As to the specifics of the arguments, it was pointed out that the Defendants had supplied an indication of their costs when requested to do so. They had never been requested to provide any form of certification as to those costs, nor had they been advised at any stage that the Insurer had doubts about the accuracy of the same and was therefore intending to disregard the indication.

 

It was further pointed out that the estimate (in the form of the budget) served with the Listing Questionnaire reinforced the accuracy of the figure quoted by the Defendants. When the various phases within the budget document (e.g. trial preparation, trial etc) were disregarded, the budget actually showed that for the phases which had been completed, about £9000 worth of costs were claimed. The Claimant was reminded that this was the budget of the party not of the particular Solicitor. Thus, their belief that there were further costs which had to be taken into account was misconceived.

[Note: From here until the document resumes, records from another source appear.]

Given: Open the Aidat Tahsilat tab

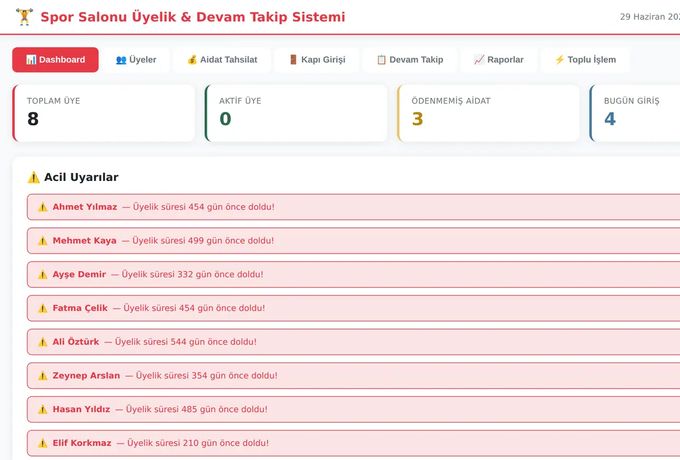Looking at the screenshot, I should click(x=222, y=60).
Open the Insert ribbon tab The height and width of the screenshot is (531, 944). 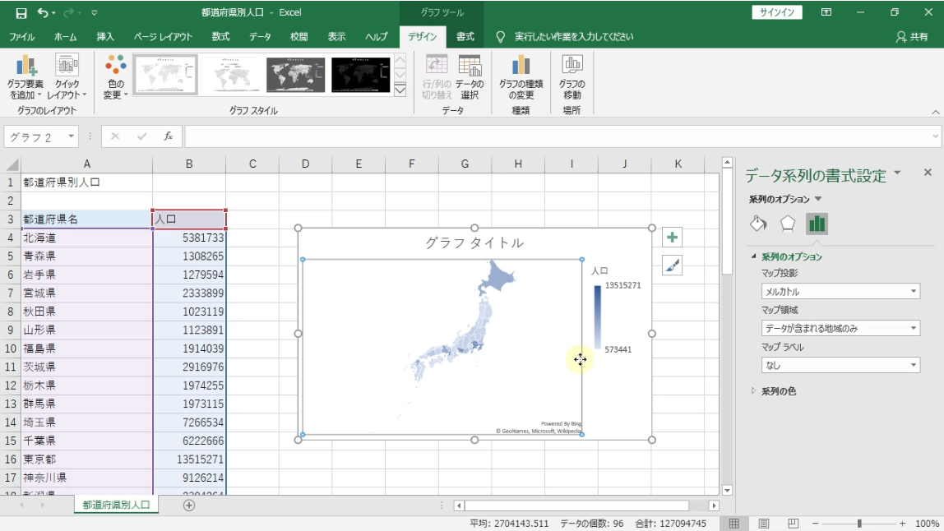pos(105,37)
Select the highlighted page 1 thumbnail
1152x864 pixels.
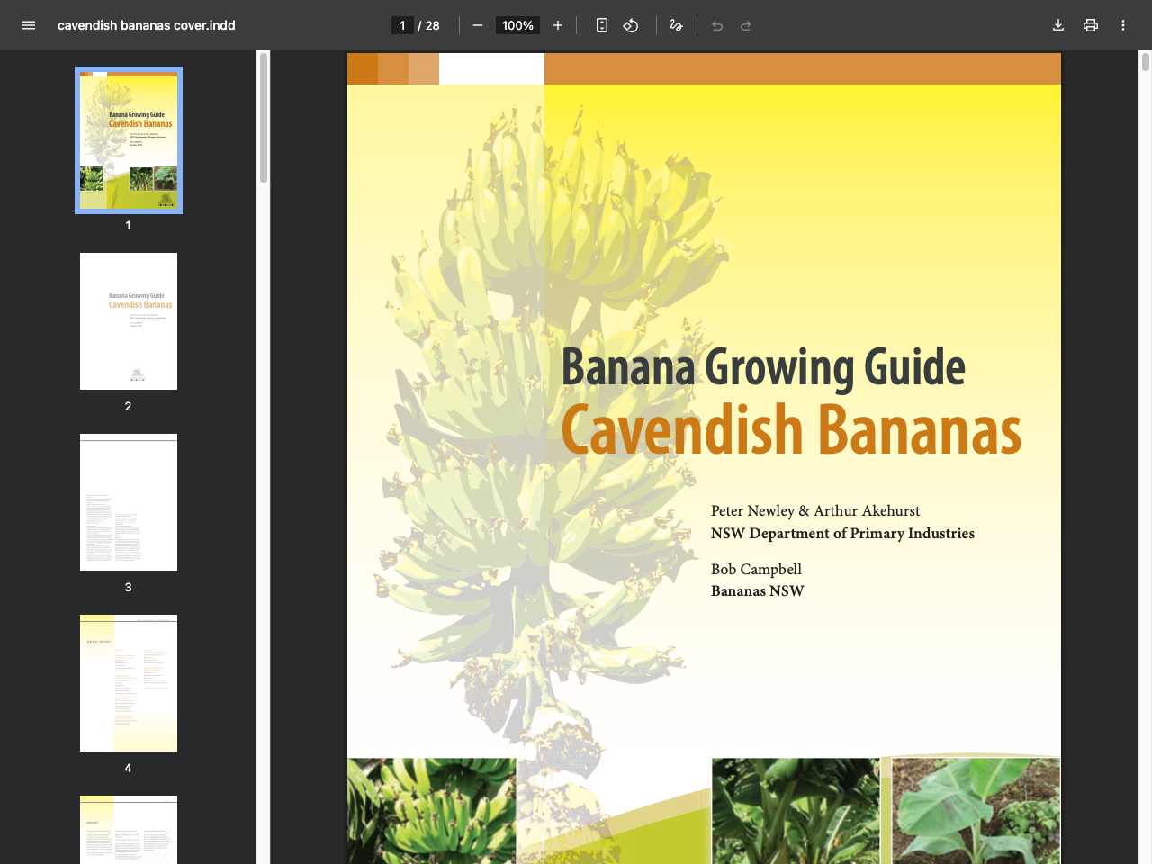(x=128, y=140)
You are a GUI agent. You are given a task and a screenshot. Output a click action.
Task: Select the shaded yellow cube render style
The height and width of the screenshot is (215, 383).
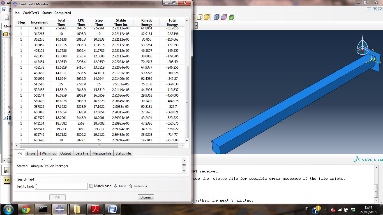tap(207, 17)
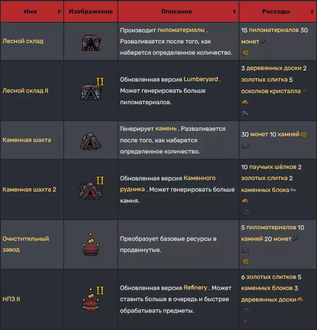
Task: Click the gold coin icon in first row
Action: coord(245,52)
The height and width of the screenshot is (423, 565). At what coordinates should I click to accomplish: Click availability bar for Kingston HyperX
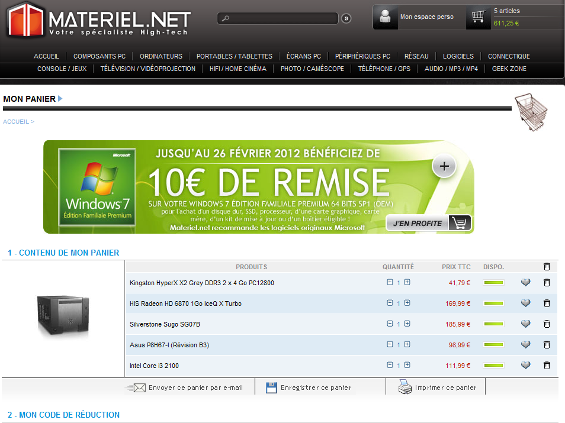point(493,283)
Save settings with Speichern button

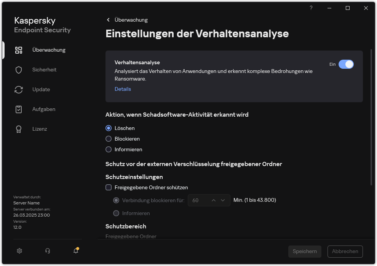(x=304, y=251)
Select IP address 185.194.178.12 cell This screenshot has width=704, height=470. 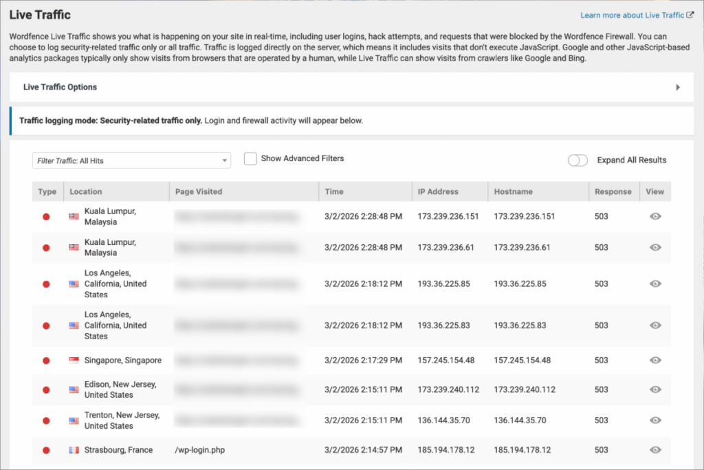click(446, 450)
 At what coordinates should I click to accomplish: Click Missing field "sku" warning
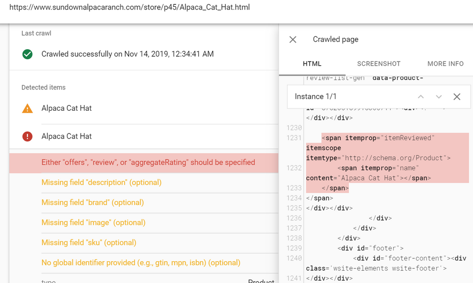click(89, 243)
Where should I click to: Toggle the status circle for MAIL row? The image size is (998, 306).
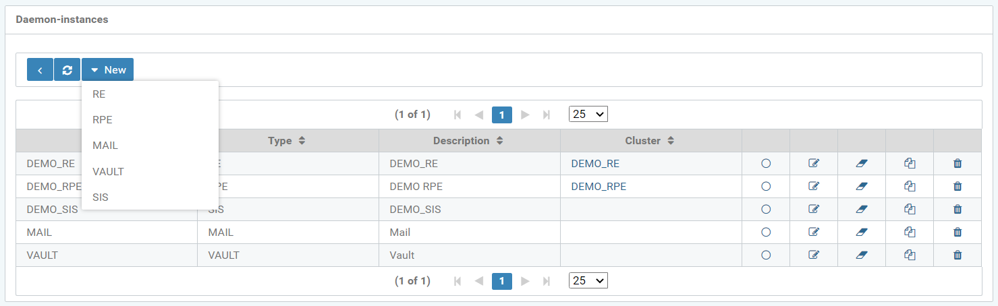[x=766, y=233]
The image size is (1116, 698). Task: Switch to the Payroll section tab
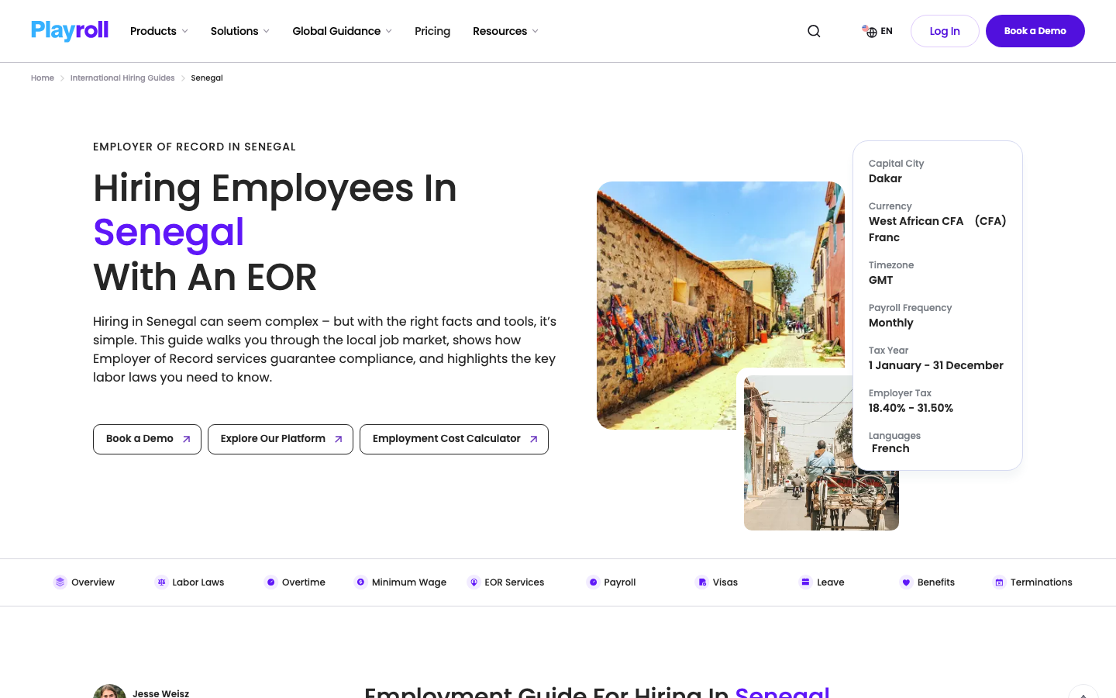611,582
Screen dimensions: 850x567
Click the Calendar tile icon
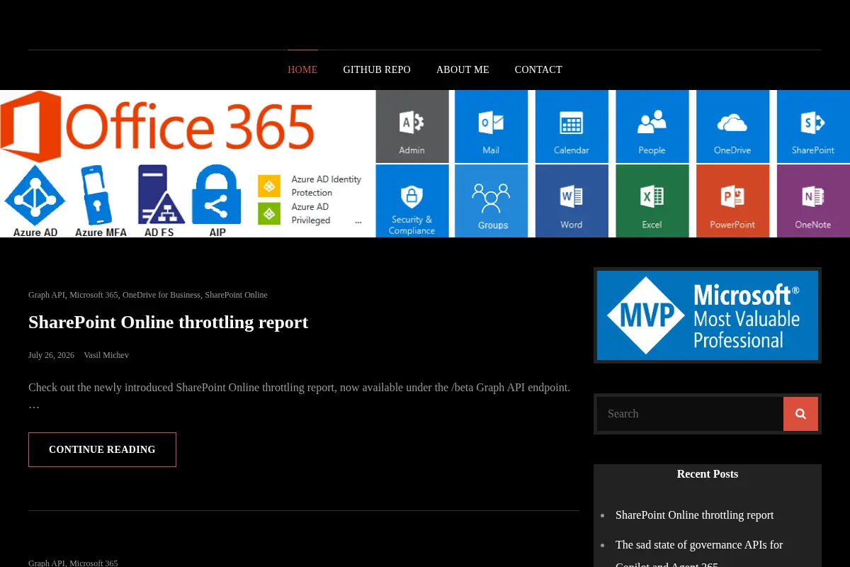tap(572, 123)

That point was stronger still in circumstances where the former representatives had been found not to be Solicitors and therefore it was highly unlikely that the Defendants would have any liability to those former representatives for costs, given the blatant misrepresentation which they had suffered.

 

After further argument, the Judge indicated that he would be very reluctant to find that a Solicitor, an Officer of the Court, had deliberately misled the opposing Solicitor in correspondence. That would be a serious allegation and would need evidence, which was conspicuously lacking in this case.

 

Thus, it was held that the Insurer had been wrong to disregard the indication of costs given by the Defendants and that it was those figures which should have been used rather than the Claimant’s own costs (which in any event included a success fee, which the Defendants’ costs did not). When taking the Defendants’ costs figure, adding in own disbursements and applying the Premium Rate, the resultant proper premium payable between the parties was just over £10,700.

 

Therefore, despite the problem in challenging premiums as outlined in Kris Motor Spares and notwithstanding the very significant resources thrown at the assessment by the Claimant and his insurer, justice prevailed and a reasonable, proportionate outcome was achieved.